“Very well,” said McBain. “Allan there tells me he means to stick to you both for a time—to keep you prisoners in Glentroom. He will trot you about for all that; you’ll be on parole, and roam about wherever you like; and you can fish and shoot and sketch just as much as ever you have a mind to. Meanwhile, buy a boat; I know where there is one to sell that will suit us in every way—a grand, big, strong, open boat. She belongs to Duncan Forbes, of Fort Augustus, and can be bought for an old song. We can have her round into the loch here.

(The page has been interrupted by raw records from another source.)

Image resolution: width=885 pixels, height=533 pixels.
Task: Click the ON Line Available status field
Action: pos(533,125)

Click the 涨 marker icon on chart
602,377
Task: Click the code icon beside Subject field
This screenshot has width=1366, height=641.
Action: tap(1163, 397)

I’m a bit of a sailor, as Allan knows, and I’ll show you how to deck her over, set up rigging and mast, and make her complete, and I’ll make bold to say that before we have done with her she will be as neat and pretty a little craft as ever hauled the wind.”

“I say, boys,” said Rory, “I think the idea is a glorious one.”

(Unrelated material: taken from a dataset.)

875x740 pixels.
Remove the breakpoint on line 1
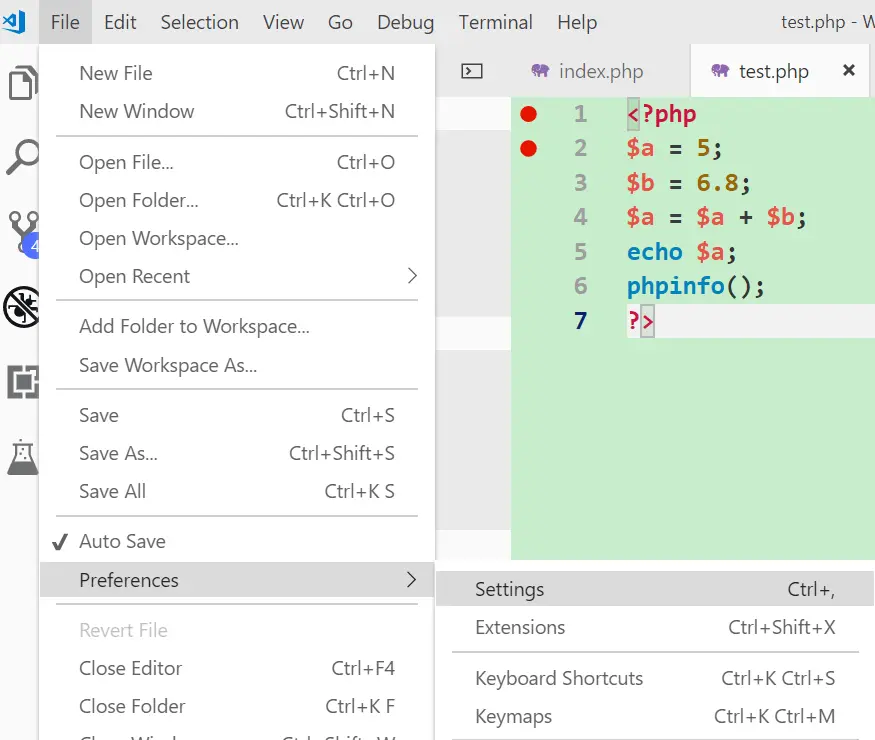pyautogui.click(x=528, y=114)

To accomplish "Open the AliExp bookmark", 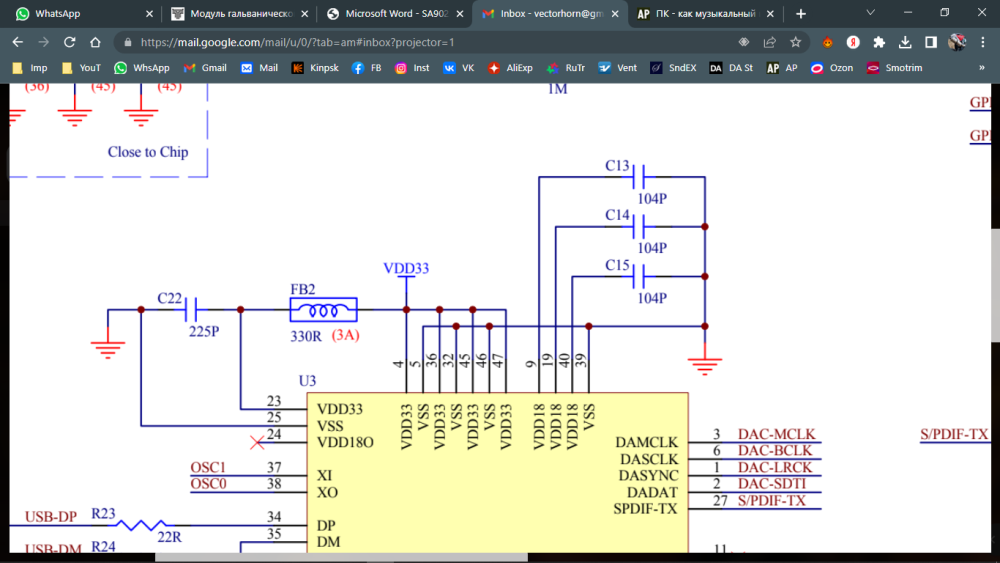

“I must say, I like it immensely,” said Ralph.

“And so do I,” said Allan, “if—if we can all afford it.”

“Oh! but stop a little,” said McBain, “you haven’t heard all my proposal yet; the best of it is to come. Your cruising ground will be all up and down among the Western Islands, where the wildest and finest scenery in Europe exists. You’ll get any amount of fishing and shooting too, for wherever you three smart-looking young yachtsmen land on the coast, people will vie with each other in offering you Highland hospitality. And all the while you can make your pleasure pay you.”

“How—how—tell us how?”

“Why,” continued McBain, “around the rocky and rugged islands where you will be cruising are the finest lobsters in the world. You have only to sink a few cages every night when at anchor; you will draw them up full in the morning, and place them in a well in your hold. As soon as you have enough to make a paying voyage, round you will run to Greenock, where is always a ready market and good prices.”

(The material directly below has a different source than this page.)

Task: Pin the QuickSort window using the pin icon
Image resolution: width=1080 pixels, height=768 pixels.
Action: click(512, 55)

Here Ralph jumped up and rubbed his hands; and Rory, forgetting his bruised shoulder and still bandaged head, hopped off the sofa to cry “Hurrah!” and this made Kooran bark, and of course Bran chimed in for company’s sake, and McBain wagged his beard and laughed with delight at the pleasure his suggestion seemed to afford the three young men; and, indeed, for the time being he felt quite as youthful as either of them.

“And I’ll be the crew of the craft,” said McBain. “Allan ought to be captain, and you others naval cadets.”

“Yes,” said Rory, “that will suit us excellently, and we can take lessons from you and Allan in seamanship, and by-and-bye be just as clever sailors as either of you.”